Beginning with the line containing "The width and height of the screenshot is (781, 532)." and ending at the last line of the records, transcribe each line exactly. Do not include pictures.
*** Block opens ***
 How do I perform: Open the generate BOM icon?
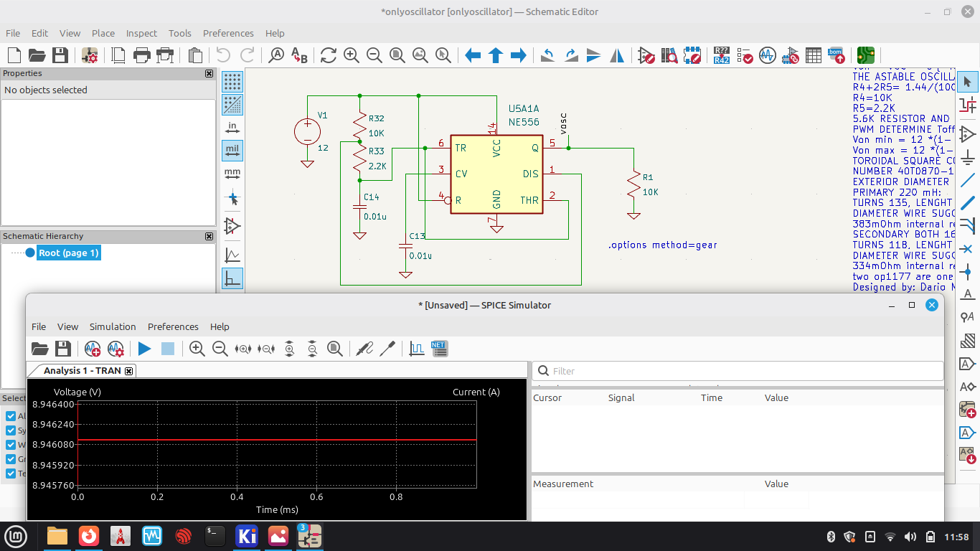[x=836, y=55]
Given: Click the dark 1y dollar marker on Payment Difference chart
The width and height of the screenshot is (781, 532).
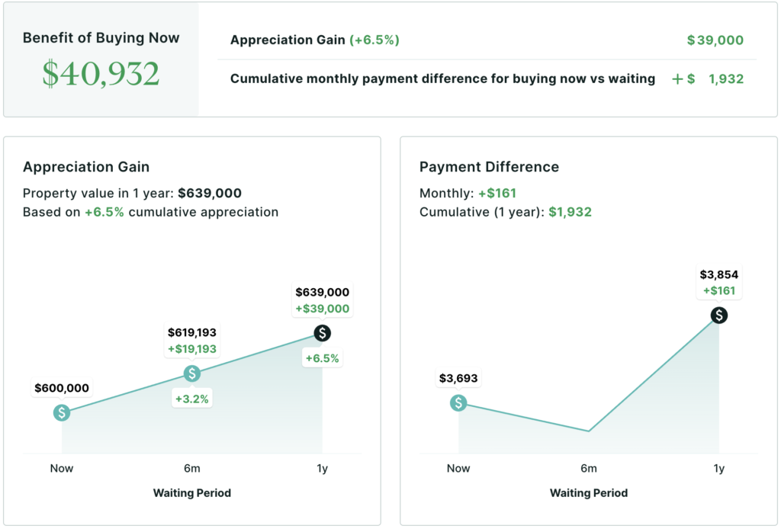Looking at the screenshot, I should point(718,316).
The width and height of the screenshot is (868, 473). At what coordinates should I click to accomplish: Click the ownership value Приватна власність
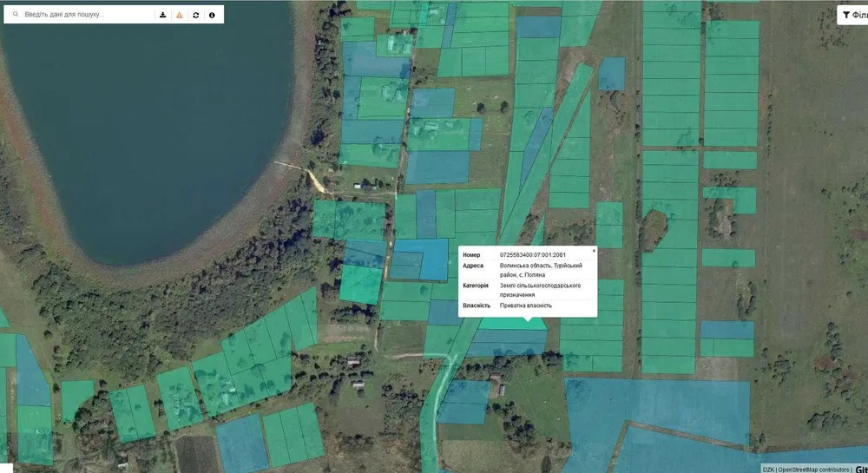tap(526, 305)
*** Block closes ***
Answer area
The width and height of the screenshot is (781, 532).
Looking at the screenshot, I should point(718,316).
The width and height of the screenshot is (868, 473). At what coordinates should I click to accomplish: Click the ownership value Приватна власність
tap(526, 305)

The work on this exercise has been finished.